Dear Explorer,
To begin, I would like for you to define the word fellowship.
My definition is: two fellows in the same ship. Now that's a silly way to remember it – but it's true. Fellowship is a relationship between two people who are serving the same boss – the Holy Spirit, Jesus, God. Therefore, their goals and purposes are similar. There can be relationship between an empty person and a follower of Jesus, but there can't be fellowship – because they don't share the same goals in life, and they are not headed the same direction. Essentially, they are in two different ships.
Read Matthew 18:15-17
Can you define sin (or trespass)?
Sin is anything that is directed by SELF instead of directed by God. The easy way to remember it is: When I, or SELF, gets in the middle of things – I sin. (s-I-n). Another definition is “falling short of God's plan for me”. That's the literal meaning of the word sin. It is an archery term that means anything less than the bull's eye. Missing the mark.
We all sin, even if we are a follower of Jesus and we don't need someone to point that out! Thank you very much. But sometimes a follower of Jesus does something that hurts another follower. Sometimes the hurt was done deliberately, sometimes totally innocently. Jesus lays out a procedure to deal with the other person's actions if you are the one who is hurt by it.
Now there is a difference between translations here that I want us to look at carefully. Some translations say, “If your brother sins against you….” Others say, “If your brother sins….” I believe that the better translation is the first one.
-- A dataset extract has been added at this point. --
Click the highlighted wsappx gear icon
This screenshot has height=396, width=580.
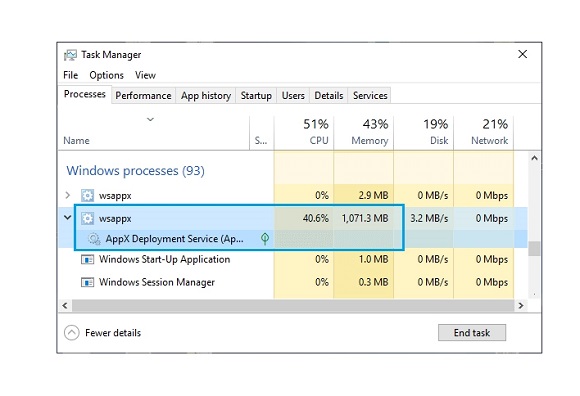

Why? Because of the last phrase in Matthew 18:15. I believe that Jesus was always teaching His disciples (and us) how to get along and come to a place of love and unity. I believe that when brothers and sisters get crosswise because one has wronged the other, it needs to be dealt with in this manner to restore fellowship. I believe that this method works and will achieve the intended results.
I don't believe that harmony is achieved if our eyes are always looking at other's sins instead of focusing on our own obedience. God may lead you to talk with a brother or sister about their sins, but I don't believe that this Scripture is intended to be used that way.
Now both translations are technically correct because the “against you” is not literally there – it is implied. So, just make sure that you understand that it is implied!
Note that on Day 77 we learned that if we had done something wrong to someone – we should go to them to get it straightened out before we prayed. Here, we see that if someone has done something wrong to us – we should be the one to go to them and get it straightened up. Interesting! Why would Jesus say that?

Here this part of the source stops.